Top of DATASET ENTRIES

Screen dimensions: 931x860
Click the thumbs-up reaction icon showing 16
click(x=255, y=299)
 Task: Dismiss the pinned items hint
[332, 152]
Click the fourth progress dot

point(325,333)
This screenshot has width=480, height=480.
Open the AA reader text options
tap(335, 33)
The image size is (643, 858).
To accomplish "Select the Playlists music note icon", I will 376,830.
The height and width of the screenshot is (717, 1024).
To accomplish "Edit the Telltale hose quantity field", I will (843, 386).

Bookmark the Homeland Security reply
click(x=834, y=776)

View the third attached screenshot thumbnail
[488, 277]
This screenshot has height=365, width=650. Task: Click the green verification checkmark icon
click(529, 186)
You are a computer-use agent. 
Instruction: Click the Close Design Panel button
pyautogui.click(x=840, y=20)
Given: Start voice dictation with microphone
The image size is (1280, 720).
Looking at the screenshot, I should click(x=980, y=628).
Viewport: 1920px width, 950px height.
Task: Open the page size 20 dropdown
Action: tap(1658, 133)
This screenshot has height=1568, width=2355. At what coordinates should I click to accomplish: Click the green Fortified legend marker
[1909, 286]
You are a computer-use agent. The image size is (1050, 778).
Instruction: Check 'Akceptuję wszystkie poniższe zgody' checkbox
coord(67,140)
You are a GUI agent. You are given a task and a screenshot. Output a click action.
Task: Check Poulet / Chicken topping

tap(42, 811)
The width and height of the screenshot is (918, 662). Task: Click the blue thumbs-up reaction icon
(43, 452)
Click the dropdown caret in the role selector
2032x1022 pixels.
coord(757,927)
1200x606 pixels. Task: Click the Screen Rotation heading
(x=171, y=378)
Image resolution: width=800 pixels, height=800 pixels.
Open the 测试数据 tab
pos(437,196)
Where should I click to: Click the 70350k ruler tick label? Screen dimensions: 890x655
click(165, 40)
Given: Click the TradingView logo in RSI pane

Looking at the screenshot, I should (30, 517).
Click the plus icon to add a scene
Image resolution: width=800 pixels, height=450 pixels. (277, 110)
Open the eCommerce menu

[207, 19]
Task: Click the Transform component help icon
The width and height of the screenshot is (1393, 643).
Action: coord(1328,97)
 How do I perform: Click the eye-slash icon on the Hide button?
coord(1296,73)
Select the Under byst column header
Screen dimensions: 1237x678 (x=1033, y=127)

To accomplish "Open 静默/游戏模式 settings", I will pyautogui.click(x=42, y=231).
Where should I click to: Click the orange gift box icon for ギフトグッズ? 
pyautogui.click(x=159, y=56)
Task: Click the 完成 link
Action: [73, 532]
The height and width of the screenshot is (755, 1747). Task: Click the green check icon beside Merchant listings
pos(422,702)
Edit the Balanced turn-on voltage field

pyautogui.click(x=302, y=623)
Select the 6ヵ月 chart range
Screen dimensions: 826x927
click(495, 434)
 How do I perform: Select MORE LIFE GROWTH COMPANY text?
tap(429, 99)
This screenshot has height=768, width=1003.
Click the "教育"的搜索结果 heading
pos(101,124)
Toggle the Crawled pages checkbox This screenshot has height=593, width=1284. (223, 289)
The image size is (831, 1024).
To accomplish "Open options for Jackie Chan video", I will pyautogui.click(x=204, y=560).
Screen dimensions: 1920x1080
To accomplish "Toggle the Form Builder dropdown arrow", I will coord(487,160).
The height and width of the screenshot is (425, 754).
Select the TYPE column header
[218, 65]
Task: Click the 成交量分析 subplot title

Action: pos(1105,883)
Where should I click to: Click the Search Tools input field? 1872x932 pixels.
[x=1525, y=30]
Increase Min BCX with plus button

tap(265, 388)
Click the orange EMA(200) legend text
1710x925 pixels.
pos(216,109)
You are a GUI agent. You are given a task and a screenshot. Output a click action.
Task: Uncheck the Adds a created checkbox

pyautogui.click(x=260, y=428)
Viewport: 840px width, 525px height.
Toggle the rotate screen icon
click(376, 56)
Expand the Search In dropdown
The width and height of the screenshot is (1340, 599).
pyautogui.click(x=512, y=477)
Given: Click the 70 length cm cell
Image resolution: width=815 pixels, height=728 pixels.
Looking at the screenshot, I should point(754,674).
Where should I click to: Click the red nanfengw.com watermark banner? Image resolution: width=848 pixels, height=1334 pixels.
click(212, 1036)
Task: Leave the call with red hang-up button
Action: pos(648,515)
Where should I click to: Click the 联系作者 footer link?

Bottom of DATASET ENTRIES

▶ EXERCISE DESCRIPTION
Each line above must be output exactly as it stands.

▶ WRITTEN RESPONSE
Screen dimensions: 931x860
Click the thumbs-up reaction icon showing 16
click(x=255, y=299)
 Task: Dismiss the pinned items hint
[332, 152]
Click the fourth progress dot

point(325,333)
This screenshot has width=480, height=480.
Open the AA reader text options
tap(335, 33)
The image size is (643, 858).
To accomplish "Select the Playlists music note icon", I will 376,830.
The height and width of the screenshot is (717, 1024).
To accomplish "Edit the Telltale hose quantity field", I will (843, 386).

Bookmark the Homeland Security reply
click(x=834, y=776)

View the third attached screenshot thumbnail
[488, 277]
This screenshot has height=365, width=650. Task: Click the green verification checkmark icon
click(529, 186)
You are a computer-use agent. 
Instruction: Click the Close Design Panel button
pyautogui.click(x=840, y=20)
Given: Start voice dictation with microphone
The image size is (1280, 720).
Looking at the screenshot, I should click(x=980, y=628).
Viewport: 1920px width, 950px height.
Task: Open the page size 20 dropdown
Action: tap(1658, 133)
This screenshot has height=1568, width=2355. At what coordinates should I click to accomplish: Click the green Fortified legend marker
[1909, 286]
You are a computer-use agent. The image size is (1050, 778).
Instruction: Check 'Akceptuję wszystkie poniższe zgody' checkbox
coord(67,140)
You are a GUI agent. You are given a task and a screenshot. Output a click action.
Task: Check Poulet / Chicken topping

tap(42, 811)
The width and height of the screenshot is (918, 662). Task: Click the blue thumbs-up reaction icon
(43, 452)
Click the dropdown caret in the role selector
2032x1022 pixels.
coord(757,927)
1200x606 pixels. Task: Click the Screen Rotation heading
(x=171, y=378)
Image resolution: width=800 pixels, height=800 pixels.
Open the 测试数据 tab
pos(437,196)
Where should I click to: Click the 70350k ruler tick label? Screen dimensions: 890x655
click(165, 40)
Given: Click the TradingView logo in RSI pane

Looking at the screenshot, I should (30, 517).
Click the plus icon to add a scene
Image resolution: width=800 pixels, height=450 pixels. (277, 110)
Open the eCommerce menu

[207, 19]
Task: Click the Transform component help icon
The width and height of the screenshot is (1393, 643).
Action: coord(1328,97)
 How do I perform: Click the eye-slash icon on the Hide button?
coord(1296,73)
Select the Under byst column header
Screen dimensions: 1237x678 (x=1033, y=127)

To accomplish "Open 静默/游戏模式 settings", I will pyautogui.click(x=42, y=231).
Where should I click to: Click the orange gift box icon for ギフトグッズ? 
pyautogui.click(x=159, y=56)
Task: Click the 完成 link
Action: [73, 532]
The height and width of the screenshot is (755, 1747). Task: Click the green check icon beside Merchant listings
pos(422,702)
Edit the Balanced turn-on voltage field

pyautogui.click(x=302, y=623)
Select the 6ヵ月 chart range
Screen dimensions: 826x927
click(495, 434)
 How do I perform: Select MORE LIFE GROWTH COMPANY text?
tap(429, 99)
This screenshot has height=768, width=1003.
Click the "教育"的搜索结果 heading
pos(101,124)
Toggle the Crawled pages checkbox This screenshot has height=593, width=1284. (223, 289)
The image size is (831, 1024).
To accomplish "Open options for Jackie Chan video", I will pyautogui.click(x=204, y=560).
Screen dimensions: 1920x1080
To accomplish "Toggle the Form Builder dropdown arrow", I will coord(487,160).
The height and width of the screenshot is (425, 754).
Select the TYPE column header
[218, 65]
Task: Click the 成交量分析 subplot title

Action: pos(1105,883)
Where should I click to: Click the Search Tools input field? 1872x932 pixels.
[x=1525, y=30]
Increase Min BCX with plus button

tap(265, 388)
Click the orange EMA(200) legend text
1710x925 pixels.
pos(216,109)
You are a GUI agent. You are given a task and a screenshot. Output a click action.
Task: Uncheck the Adds a created checkbox

pyautogui.click(x=260, y=428)
Viewport: 840px width, 525px height.
Toggle the rotate screen icon
click(376, 56)
Expand the Search In dropdown
The width and height of the screenshot is (1340, 599).
pyautogui.click(x=512, y=477)
Given: Click the 70 length cm cell
Image resolution: width=815 pixels, height=728 pixels.
Looking at the screenshot, I should point(754,674).
Where should I click to: Click the red nanfengw.com watermark banner? Image resolution: width=848 pixels, height=1334 pixels.
click(212, 1036)
Task: Leave the call with red hang-up button
Action: pos(648,515)
Where should I click to: Click the 联系作者 footer link?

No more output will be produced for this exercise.